Budget cuts by his successor, Gov. Corbett: "The people are getting what they voted for. They voted to reduce spending and will now see what that means."

But Rendell, whose post-Harrisburg gigs include helping private investors try to buy state turnpikes and ports, also suggested that Corbett was going too far slicing subsidies to Penn State, Temple, Lincoln, and other state-backed colleges. "There is reason to cut," he said, "but those cuts should be nowhere near" the nearly one-half off Corbett intends, compared to Rendell's last budget.

Tax or cut?

Turns out it takes more than balanced budgets and low taxes to please the banks and investors that finance and profit from local-government spending.

By cutting public-school and local-government subsidies, Corbett's new budget "is allowing the pain to flow down to the local level," Tom Kozlik, municipal-bond analyst at Janney Capital Markets, tells clients in a new report.
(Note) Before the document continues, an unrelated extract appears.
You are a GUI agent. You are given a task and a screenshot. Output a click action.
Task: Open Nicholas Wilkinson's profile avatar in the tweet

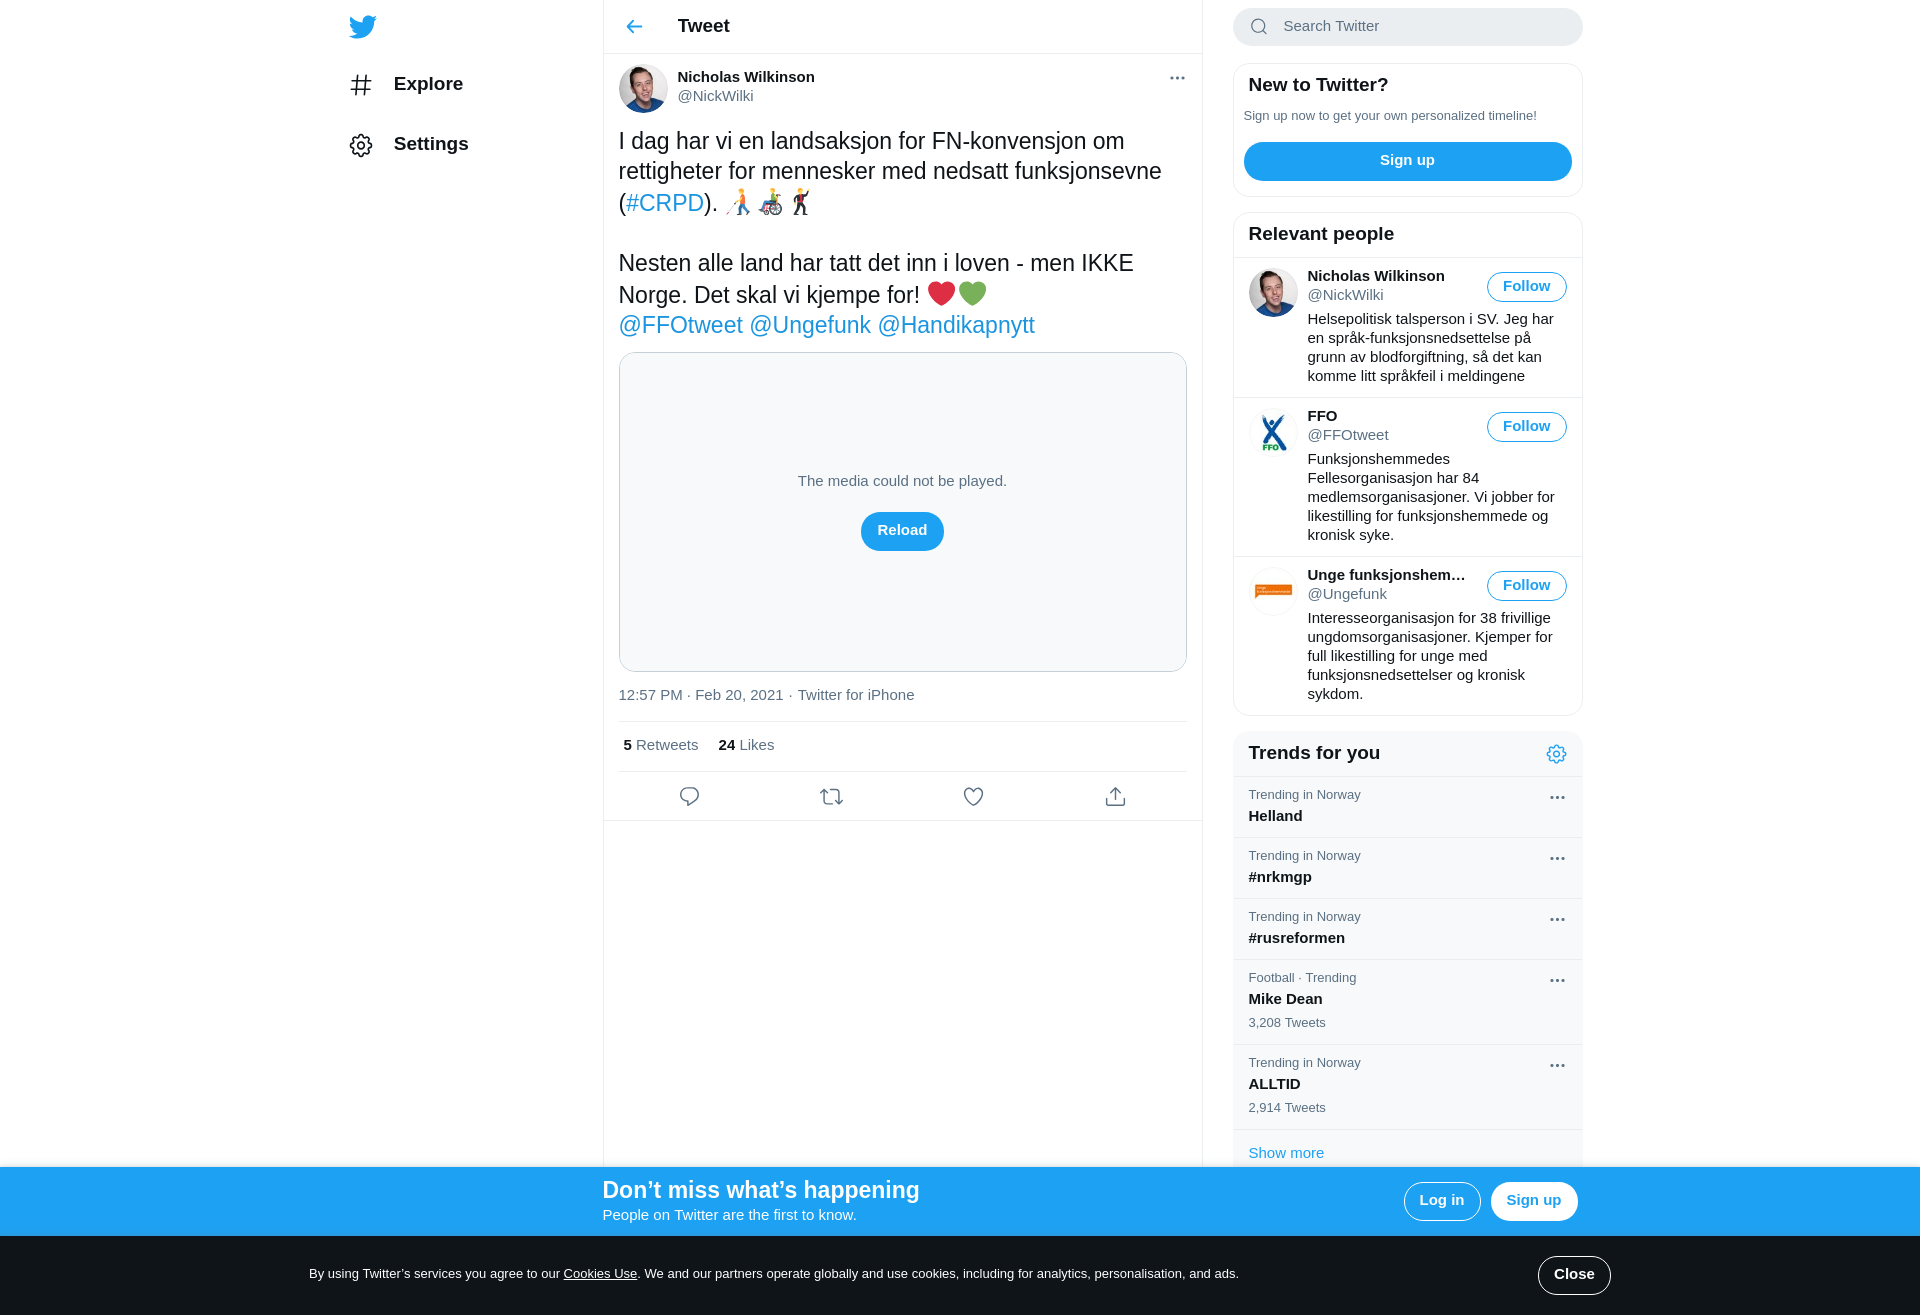point(643,88)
School districts on the Main Line and other wealthy places "typically rely less on state aid," and voters there "are willing to endure tax increases for spending on local schools, as most seem to understand that property values are tied to the desirability of school districts."
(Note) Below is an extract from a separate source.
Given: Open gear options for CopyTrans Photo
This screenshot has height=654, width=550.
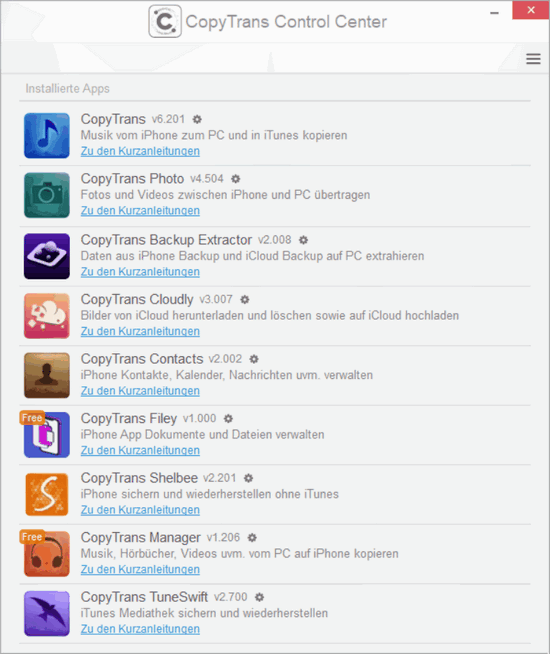Looking at the screenshot, I should [x=236, y=179].
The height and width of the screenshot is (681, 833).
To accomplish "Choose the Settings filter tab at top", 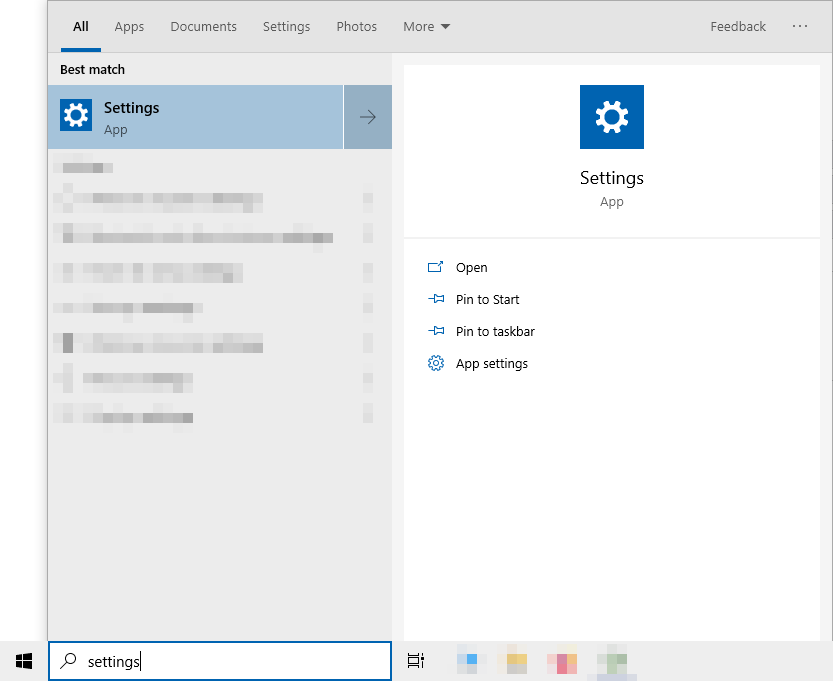I will [x=286, y=27].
But poor Pennsylvania cities and rural townships, with lower bond ratings and higher financing costs, stand to lose as much as a quarter of their school budgets to Corbett's cuts, and that could "substantially and negatively affect the credit quality of lower-rated school districts and communities," Kozlik writes.

He also notes the "glaring omission in Corbett's budget" of a natural-gas extraction tax.

Corbett is right that a gas tax won't raise enough to cancel the budget cuts, Kozlik says. But without one, he is "concerned about the negative credit stress drilling will have on the small rural areas of Pennsylvania," as drillers wear out roads and bridges and as drill waste swamps the aging water plants.

Credit ratings will drop if Pennsylvania towns "cannot keep up with needed infrastructure repairs or upgrades," the Janney report concludes.

Pharma land

Gemin X, a lung-cancer drugmaker founded in the 1990s by doctors Gordon Shore and Phil Branton at McGill University in Montreal, moved to Malvern four years ago in search of U.S. dollars.

It found them down the road at Cephalon, which Monday said it would pay $225 million for Gemin X, plus up to $300 million more for the smaller, neighboring firm if it meets development and sales goals.

Gemin X, which employs about 20, plus contractors, left its lab in Montreal but moved half its 20-person team south as it sought U.S. venture-capital investors and an initial public stock offering on the Nasdaq market in 2007, chief financial officer Michael Dixon told me.

The market crash stopped the IPO, but Gemin X kept raising money, boosting its equity total above $120 million, from Silicon Valley's Sanderling Venture Partners and other U.S., Canadian, and European firms, though Pennsylvania's own tech funders were absent.

The sale guarantees "the development of this asset is going to be centered in the Philadelphia area," Dixon, who is based in Montreal, told me. In the next few weeks, "we'll be putting our heads together, Gemin X and Cephalon," to expand the business.